Я развязал мешочек и высыпал на стол несколько тонких пластинок желтого и белого металла, примерно сантиметр в ширину и полтора в длину, с выдавленным изображением какой-то птицы. Пластины были тонкими едва ли миллиметр в толщину.
— Понятно, — сказал я и сложил «монеты» обратно, — скажи, а большое ваше княжество?
— Если протоками и с хорошим проводником от болот плыть на юг, к горам, то за один оборот Большой луны как раз и доберешься до границ княжества.
— Это сколько дней?
— Тридцать два дня.
— Т. е. месяц… А почему протоками, у вас же есть лошади? — показал я на подкову, прибитую над дверью.
— Есть, но тут больше привыкли передвигаться протоками, их тут много… очень много, три реки с гор текут и протекают через княжество, а протоки мешают воды этих рек.
— И в конце концов вода приходит сюда, сначала в озеро и затем в болота?
— Да, только озер три, вот это — Чистое, есть еще Озеро Крови и Желтое озеро. Самое большое Желтое озеро, в старые времена на больших лодках ходили люди через него, десять дней пути выходило.
— И что там на другой стороне Желтого озера?
— Как и везде на севере — темные болота.
— А течение сильное в этих протоках ваших?
— Почти не заметное, а в реках да, сильное, но воды в реках не глубоки и сплошь камни… по ним никто не плавает.

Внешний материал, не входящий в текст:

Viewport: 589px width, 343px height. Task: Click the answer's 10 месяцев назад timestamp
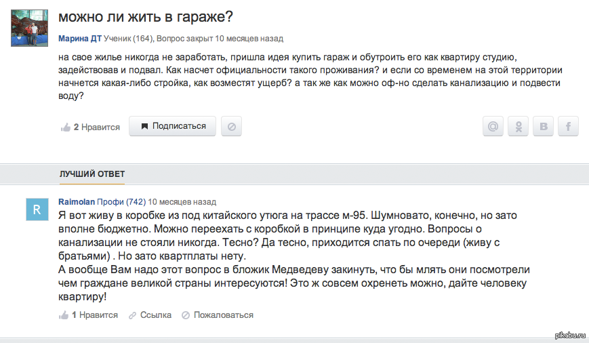click(182, 202)
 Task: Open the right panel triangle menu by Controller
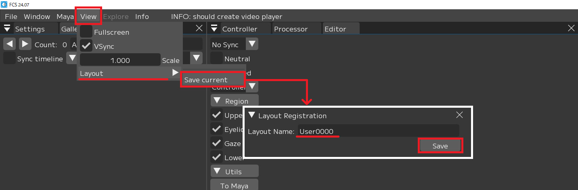point(214,29)
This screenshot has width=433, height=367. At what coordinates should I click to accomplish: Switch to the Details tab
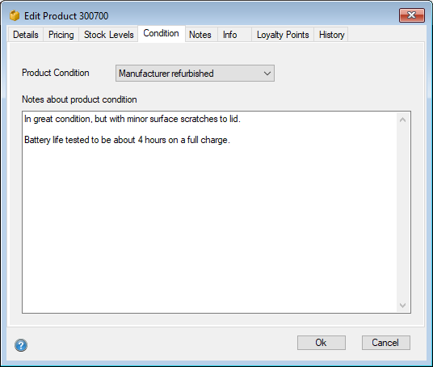click(x=26, y=35)
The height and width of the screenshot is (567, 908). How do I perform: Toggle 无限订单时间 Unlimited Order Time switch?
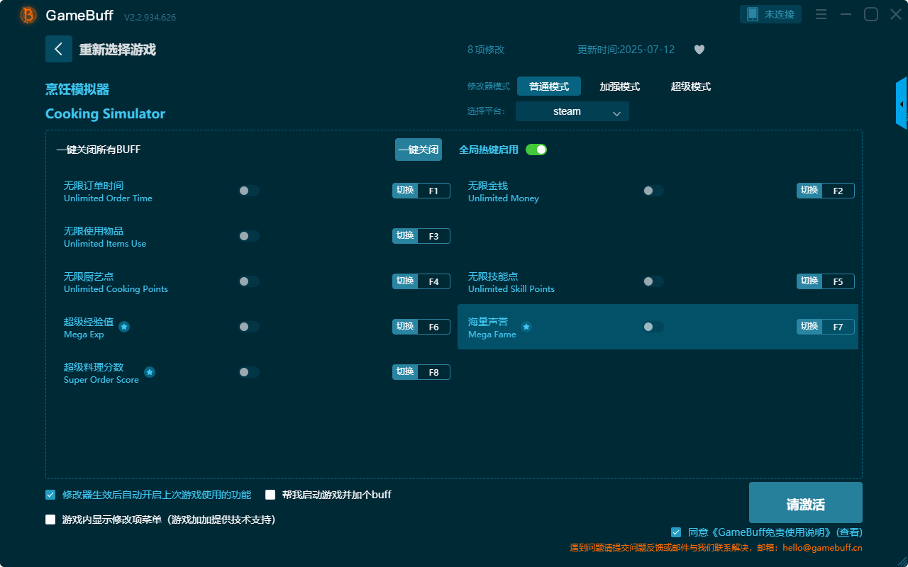tap(248, 190)
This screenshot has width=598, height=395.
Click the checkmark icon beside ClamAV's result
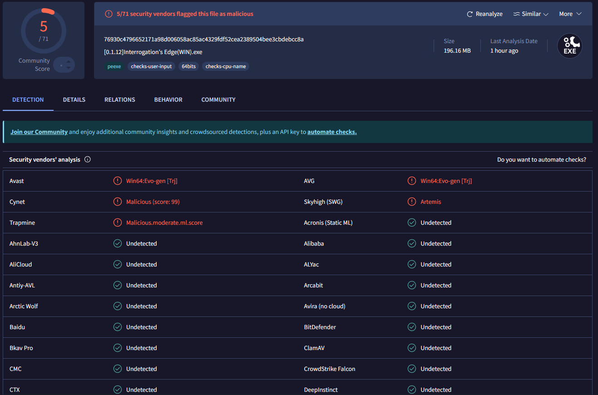(x=412, y=348)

— Т. е. если допустить, что по протоке на лодке можно передвигаться со скоростью 3–4 километра в час, — начал я бубнить себе под нос, — то за сутки порядка восьмидесяти километров… оборот луны равен тридцати двум дням … т. е. грубо две тысячи шестьсот километров… ну учитывая перерывы на отдых, переходы из протоки в протоку и прочие загибы рельефа, можно поделить на три… восемьсот пятьдесят километров примерно…
— Это ты считаешь?
— Да… ну не маленькое княжество у вас получается.